BY JUDY CARMACK BROSS
Jayne Wrightsman. The perfect answer to the question (even for a woman of a certain age still trying to decide): “Who would you like to be like when you grow up?” Connoisseur, beauty, mentor, friend to the most famous first lady, patron of the arts, trendsetter and a woman with a fascinating past, Wrightsman enters elegantly into focus as her private collection is up for auction online at Christie’s now through October 15, with the live auction in New York on October 14. Proceeds will be directed to charity.
Just before the pandemic began in early March, Cathy Busch, Managing Director of Christie’s Midwest, invited guests to hear more about this scholarly swan and chatelaine: “An autodidact with great enthusiasm, she quite simply singlehandedly revived French decorative arts. It was said that her mind was as well dressed as her body. She was praised by Vogue’s Hamish Bowles as not only a best-dressed style icon but also as a sly wit.”
For four decades the wife of Charles Wrightsman, head of Standard Oil in Kansas, Wrightsman died in April 2019. During her life, she gave the Metropolitan Museum of New York the astonishing Wrightsman Galleries filled with French furniture and other treasures which she purchased outright for the Museum.
Busch describes Wrightsman’s personal treasures at auction as a “collection of global importance, like the Rothshchild, Reagan, Rockefeller, Audrey Hepburn, and, locally, the Alsdorf and Mayer collections.” Among the items in her private collection—estimated by Christie’s to total $8,000,000—is a diminutive version of Jean-Auguste-Dominique Ingres’s “Odalisque” that sat on her dressing table.
A Midwesterner born in Flint, Michigan, and a graduate of Northwestern, she moved to Beverly Hills with her family as a child. Wrightsman’s first job was selling gloves at a department store there, with trips to William Randolph Hearst’s San Simeon Castle for weekend soirees.
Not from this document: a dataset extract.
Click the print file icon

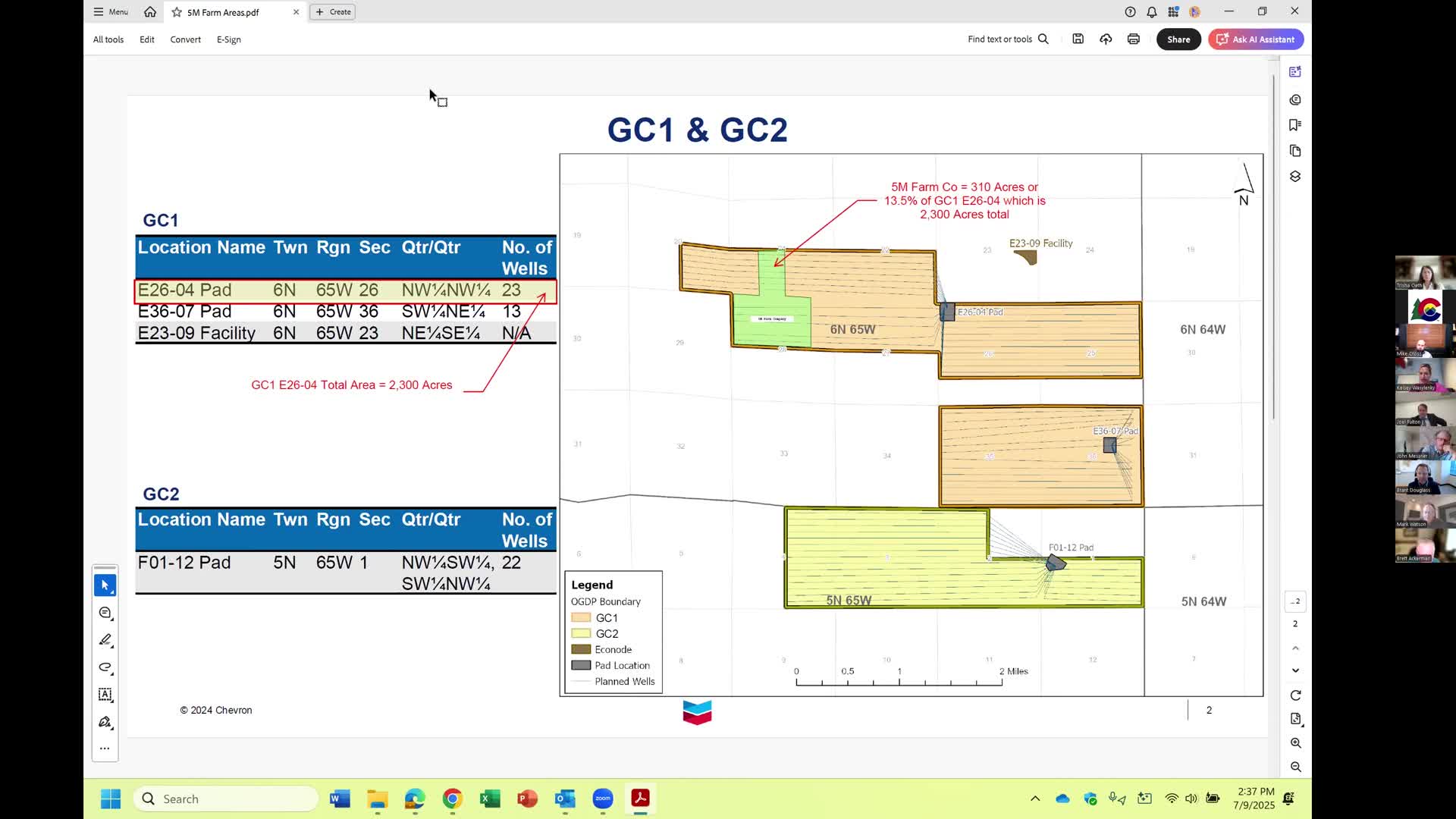[1133, 39]
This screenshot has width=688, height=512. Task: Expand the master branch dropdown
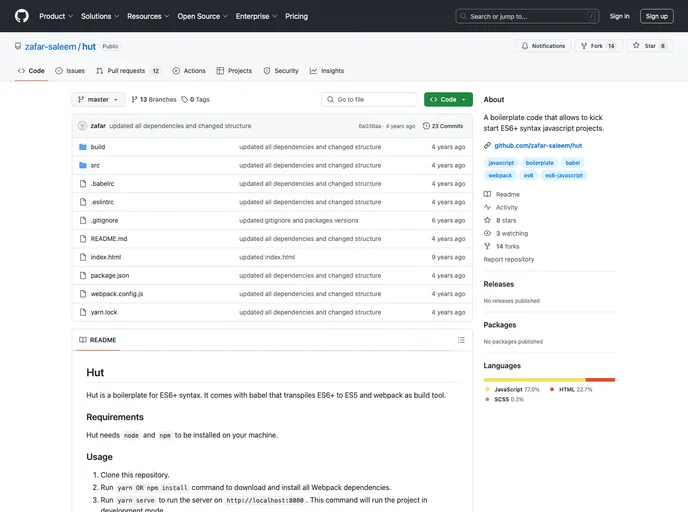point(98,100)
“She was shy but made many friends, including developing a close friendship with her Palm Beach neighbors Jacqueline and John Kennedy, for whom she would later consult with on White House’s Blue Room and served on the First Lady’s Arts Council,” Busch says.
Included in the sale is a gold and blue egg form locket given to Wrightsman by the First Lady. It has a handwritten message inside: “For dearest Jayne on Easter 1963 with memories of many happy egg hunts with Love from Jackie, Caroline, John.”
We asked Christie’s Bonnie Brennan, who has spent almost a year working on this collection, to tell us more about the sale and to share Wrightman’s qualities that made her unforgettable. “She loved to entertain and wanted her dinner parties to have, above all, fresh and fascinating conversation,” Brennan says. “Her seating was always beautifully arranged, with people together who hadn’t known each other well previously.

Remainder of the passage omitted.